Energies, 2024, vol. 17, issue 6, 1-13

Abstract: This research was carried out to compare selected forecasting methods, such as the following: Artificial Neural Networks (ANNs), Classification and Regression Trees (CARTs), Chi-squared Automatic Interaction Detector (CHAID), Fuzzy Logic Toolbox (FUZZY), Multivariant Adaptive Regression Splines (MARSs), Regression Trees (RTs), Rough Set Theory (RST), and Support Regression Trees (SRTs), in the context of determining the temperature of brine from vertical ground heat exchangers used by a heat pump heating system. The subject of the analysis was a public building located in Poland, in a temperate continental climate zone.
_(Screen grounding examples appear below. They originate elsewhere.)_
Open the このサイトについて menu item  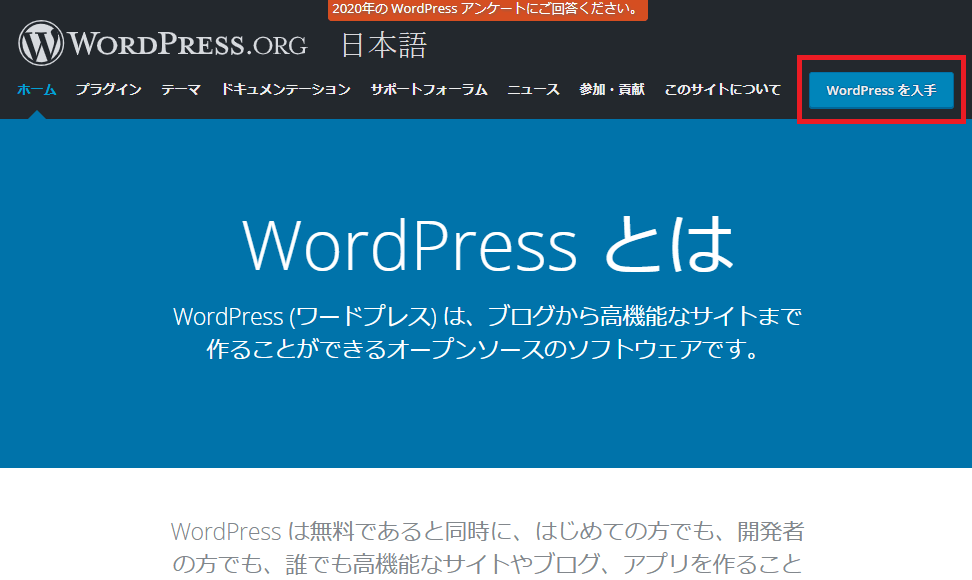click(722, 90)
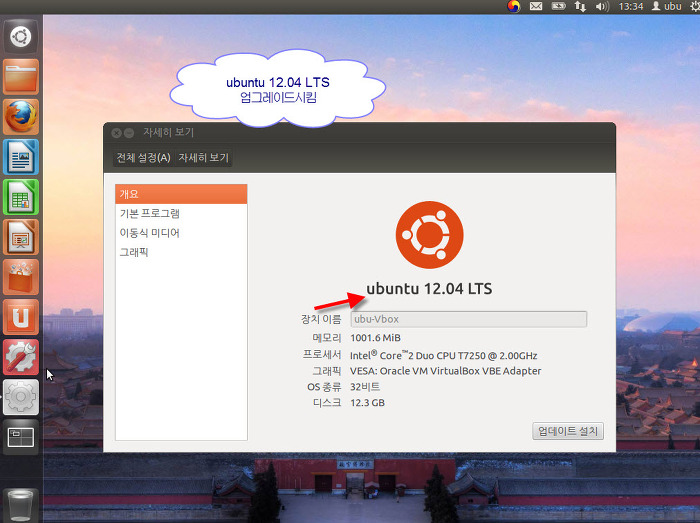Select 그래픽 in the sidebar list
Screen dimensions: 700x523
pos(135,252)
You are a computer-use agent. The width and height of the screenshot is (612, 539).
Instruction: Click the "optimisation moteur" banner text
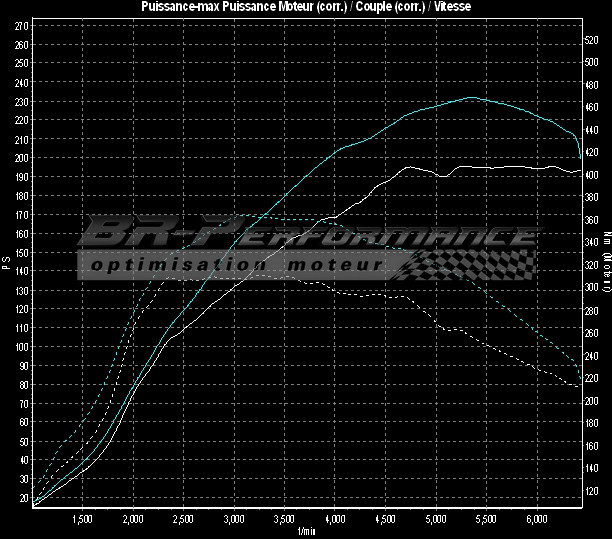point(235,265)
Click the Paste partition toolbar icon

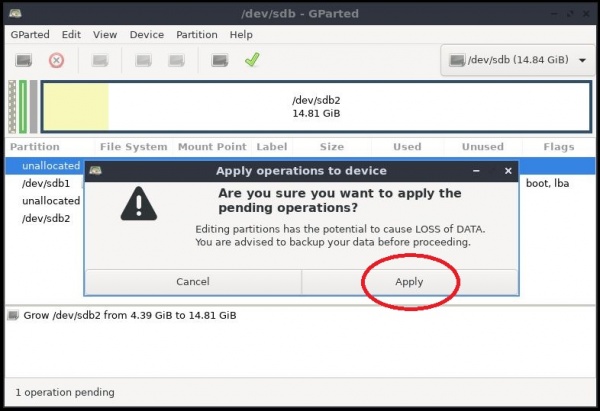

The results of this study indicate that the models based on Rough Set Theory (RST) and Artificial Neural Networks (ANNs) achieved the highest accuracy in predicting brine temperature, with the choice of the preferred method depending on the input variables used for modeling. Using three independent variables (mean outdoor air temperature, month of the heating season, mean solar irradiance), Rough Set Theory (RST) was one of the best models, for which the evaluation rates were as follows: CV RMSE 21.6%, MAE 0.3 °C, MAPE 14.3%, MBE 3.1%, and R 2 0.96. By including an additional variable (brine flow rate), Artificial Neural Networks (ANNs) achieved the most accurate predictions. They had the following evaluation rates: CV RMSE 4.6%, MAE 0.05 °C, MAPE 1.7%, MBE 0.4%, and R 2 0.99.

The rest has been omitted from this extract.